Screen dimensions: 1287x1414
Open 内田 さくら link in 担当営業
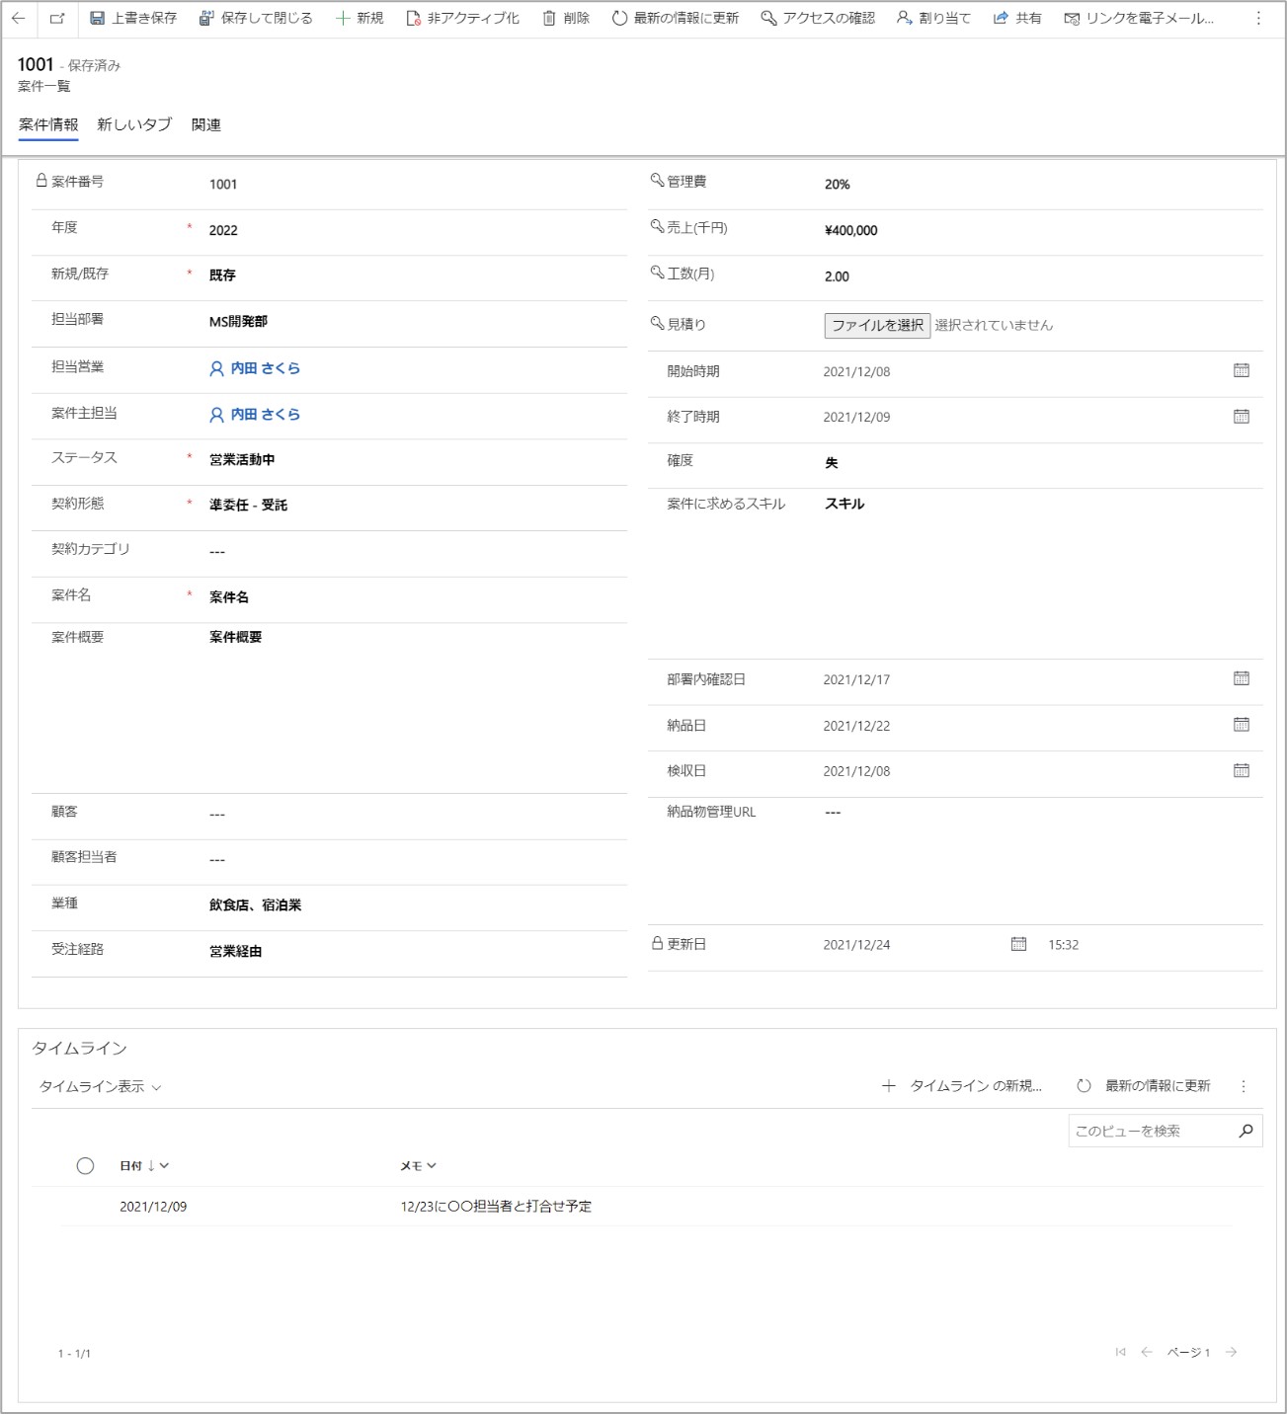point(265,368)
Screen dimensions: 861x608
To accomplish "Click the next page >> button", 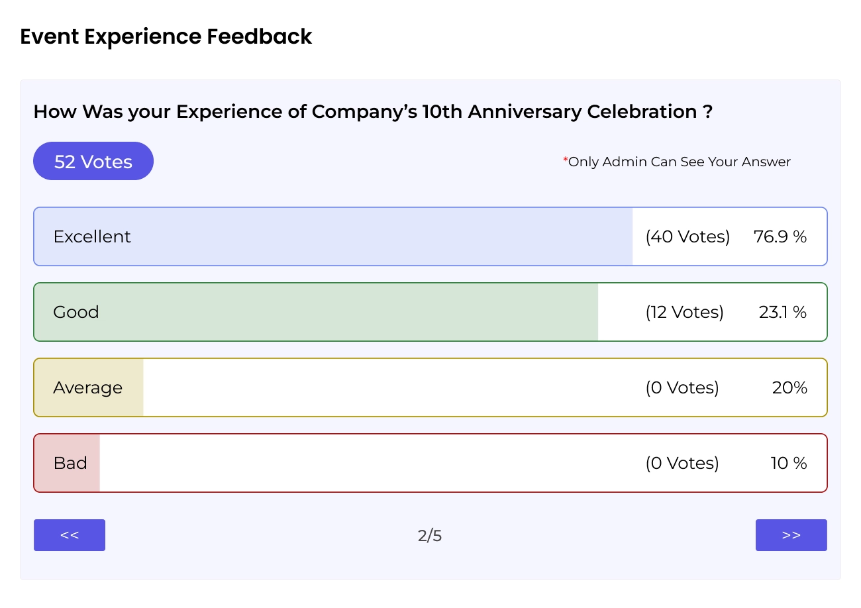I will tap(791, 535).
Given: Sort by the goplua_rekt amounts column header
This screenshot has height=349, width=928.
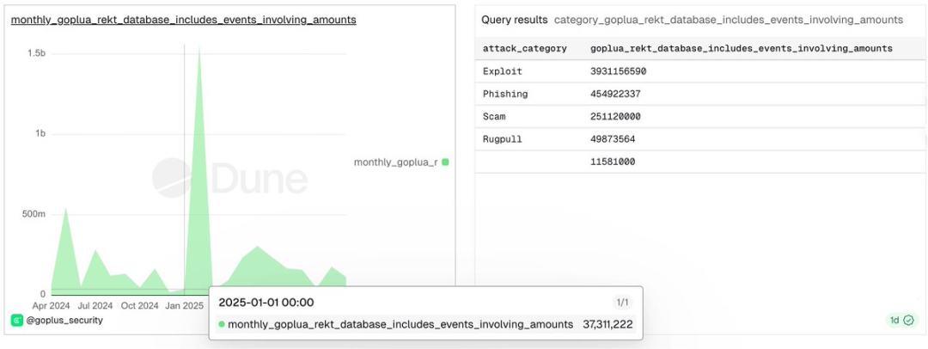Looking at the screenshot, I should (741, 49).
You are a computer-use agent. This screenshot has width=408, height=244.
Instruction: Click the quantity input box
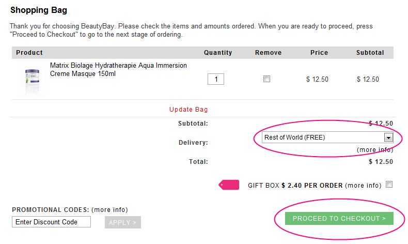pyautogui.click(x=216, y=79)
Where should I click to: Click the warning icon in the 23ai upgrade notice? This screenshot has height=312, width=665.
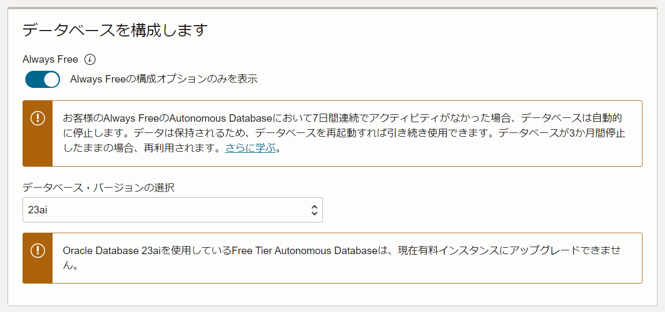[38, 250]
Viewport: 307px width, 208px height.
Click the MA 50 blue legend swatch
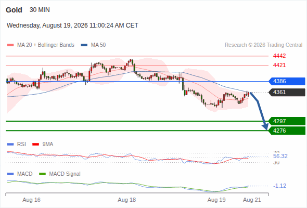click(x=84, y=45)
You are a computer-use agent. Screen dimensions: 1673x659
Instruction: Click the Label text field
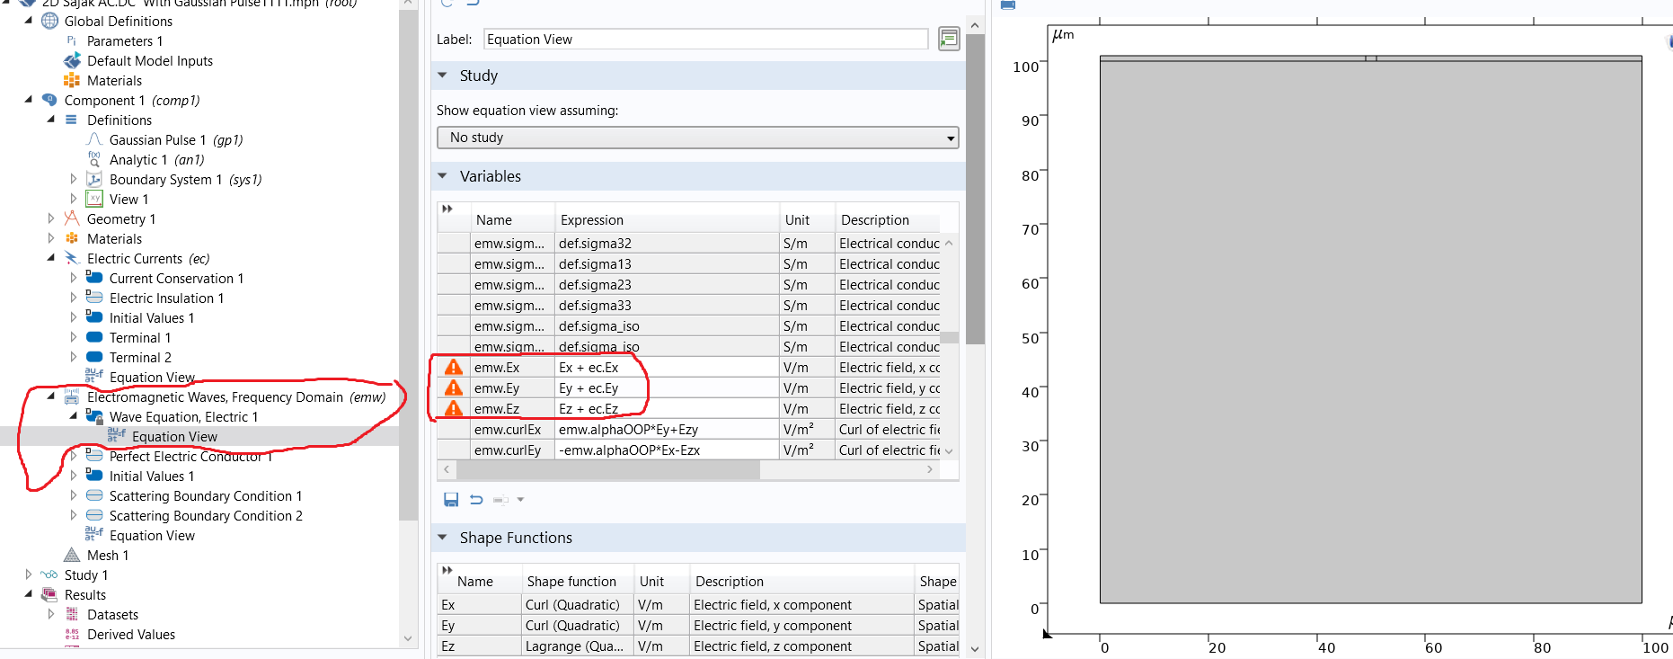(x=705, y=40)
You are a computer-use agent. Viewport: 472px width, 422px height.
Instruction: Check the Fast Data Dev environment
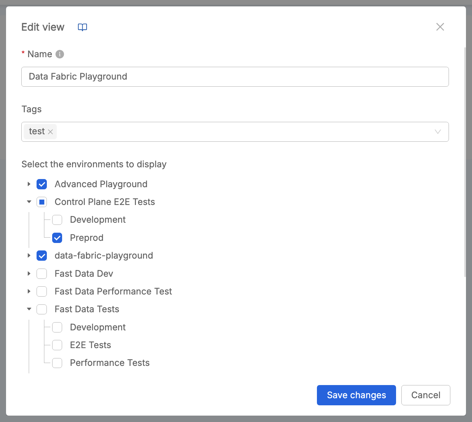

* * * * *

The lines to copy run from the one with "Given: Sort by" through the end of the material. Write them out exactly, leaving out the pictures.

Given: Sort by the goplua_rekt amounts column header
This screenshot has height=349, width=928.
Looking at the screenshot, I should (741, 49).
You are a computer-use agent. This screenshot has width=408, height=244.
Instruction: Click the quantity input box
pyautogui.click(x=216, y=79)
Where should I click to: Click the warning icon in the 23ai upgrade notice? This screenshot has height=312, width=665.
[38, 250]
Viewport: 307px width, 208px height.
Click the MA 50 blue legend swatch
click(x=84, y=45)
You are a computer-use agent. Screen dimensions: 1673x659
Instruction: Click the Label text field
(x=705, y=40)
You are a computer-use agent. Viewport: 472px width, 422px height.
Instruction: Check the Fast Data Dev environment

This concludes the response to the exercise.